Many modellers will probably be familiar with the ex-GWR Centenary Coaches currently produced by Hornby. Prior to Hornby inheriting these models, they were produced by Dapol, Mainline (Palitoy), GMR (Great Model Railways (GMR) was a brand of Airfix) and originally, in the late 1970's, by Airfix. Only a brake and a composite were ever produced.
A few years ago, I purchased a pair of the Hornby versions of these coaches, one brake and one composite, in Maroon, to add to my 1960's modelling period.
What particularly attracted me to them was the quality of the finish and the application of the toplight windows - something which Airfix never did with these models, even though the prototype was fitted with toplights within a year of introduction. For all intents and purposes, the Airfix version was only applicable for the first 2 years of life of the coaches in GWR livery.
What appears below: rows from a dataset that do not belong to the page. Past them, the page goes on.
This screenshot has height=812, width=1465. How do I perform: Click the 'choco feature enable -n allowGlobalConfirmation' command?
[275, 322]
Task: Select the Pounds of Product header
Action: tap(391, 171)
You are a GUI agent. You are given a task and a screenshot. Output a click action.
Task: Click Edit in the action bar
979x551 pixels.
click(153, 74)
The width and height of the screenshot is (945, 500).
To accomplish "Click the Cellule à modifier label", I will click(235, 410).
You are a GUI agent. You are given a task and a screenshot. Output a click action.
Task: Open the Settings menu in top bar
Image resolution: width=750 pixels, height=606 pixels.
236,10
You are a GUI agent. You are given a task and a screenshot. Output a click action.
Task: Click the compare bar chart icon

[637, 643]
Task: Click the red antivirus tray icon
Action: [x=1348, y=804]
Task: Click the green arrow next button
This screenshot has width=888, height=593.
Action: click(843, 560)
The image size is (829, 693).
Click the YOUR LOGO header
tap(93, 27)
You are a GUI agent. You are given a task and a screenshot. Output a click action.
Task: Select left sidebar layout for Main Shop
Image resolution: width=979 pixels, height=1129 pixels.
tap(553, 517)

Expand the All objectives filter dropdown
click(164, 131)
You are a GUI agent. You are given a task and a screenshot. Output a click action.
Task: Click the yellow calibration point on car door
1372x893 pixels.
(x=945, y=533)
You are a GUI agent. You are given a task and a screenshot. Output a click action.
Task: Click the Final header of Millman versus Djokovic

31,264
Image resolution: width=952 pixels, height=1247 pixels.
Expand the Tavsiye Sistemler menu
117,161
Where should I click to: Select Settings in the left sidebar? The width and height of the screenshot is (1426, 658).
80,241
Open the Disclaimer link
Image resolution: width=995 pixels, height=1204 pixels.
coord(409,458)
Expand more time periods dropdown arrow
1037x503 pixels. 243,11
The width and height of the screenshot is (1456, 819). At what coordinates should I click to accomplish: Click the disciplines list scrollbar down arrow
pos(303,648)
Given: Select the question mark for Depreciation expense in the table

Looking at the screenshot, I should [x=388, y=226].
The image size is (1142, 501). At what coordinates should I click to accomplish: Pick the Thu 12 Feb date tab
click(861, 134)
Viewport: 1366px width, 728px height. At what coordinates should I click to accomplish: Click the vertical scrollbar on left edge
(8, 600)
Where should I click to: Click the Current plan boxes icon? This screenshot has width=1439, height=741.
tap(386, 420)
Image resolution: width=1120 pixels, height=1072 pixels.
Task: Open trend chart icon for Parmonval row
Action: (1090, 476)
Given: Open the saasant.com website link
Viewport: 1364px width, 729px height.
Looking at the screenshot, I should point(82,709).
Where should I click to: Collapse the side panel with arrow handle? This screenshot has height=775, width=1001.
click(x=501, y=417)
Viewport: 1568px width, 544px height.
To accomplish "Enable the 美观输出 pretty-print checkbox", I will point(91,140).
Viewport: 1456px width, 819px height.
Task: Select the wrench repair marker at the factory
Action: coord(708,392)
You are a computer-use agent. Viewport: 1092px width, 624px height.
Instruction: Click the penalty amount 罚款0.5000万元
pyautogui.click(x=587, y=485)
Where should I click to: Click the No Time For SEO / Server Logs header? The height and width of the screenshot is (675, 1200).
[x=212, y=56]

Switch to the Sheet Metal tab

Because of the lack of toplights, the BR maroon versions which Airfix produced were incorrect because the prototype had long since been fitted with toplights.
I still have are rake of these coaches in GWR livery from my 1980's purchases when they were marketed under the Airfix, GMR and Mainline brands and a later one under the Dapol brand.
While in the process of painting the underchassis of the current Hornby coaches recently, I made some interesting discoveries which are the subject of this article.
Starting with the composite, I observed that it had step-boards (ringed in red) moulded on the chassis for which there were no corresponding doors:
'Oh' I thought, I wonder if this coach has got the chassis for the brake fitted ? So I looked at the other side:
But guess what ? No extra steps on this side - it has only got the steps at the two ends as it is meant to have.
So the coach is correct on one side, but is incorrect on the other side.
So let's have a look at the brake. On one side, the red rings indicate the correct steps. On checking with photos of the prototype, the step ringed in blue is actually correct. I presume it assisted when coupling up the gangways.
And on the other side, we have no steps where they should be in the areas ringed in red:
So what can we conclude so far ?
1) Both coaches have exactly the same chassis (which they shouldn't)
2) On one side, the chassis is correct for the brake
3) On the other side, the chassis is correct for the composite
4) In entirely, the chassis is not correct for either vehicle
What became really interesting was when I started comparing these models with the original Airfix / GMR / Mainline and Dapol models, because this actually tells us the point in history where the error crept in.
On comparison with my older models, I found:
1) The original Airfix brake and composite both have the steps in the correct places on both coaches. Both coaches are correct because they both have a different chassis, purposely designed for the correct coach.
2) When the coaches became rebranded under the 'GMR' label, I found that the brake and composite both have the steps in the correct places on both coaches.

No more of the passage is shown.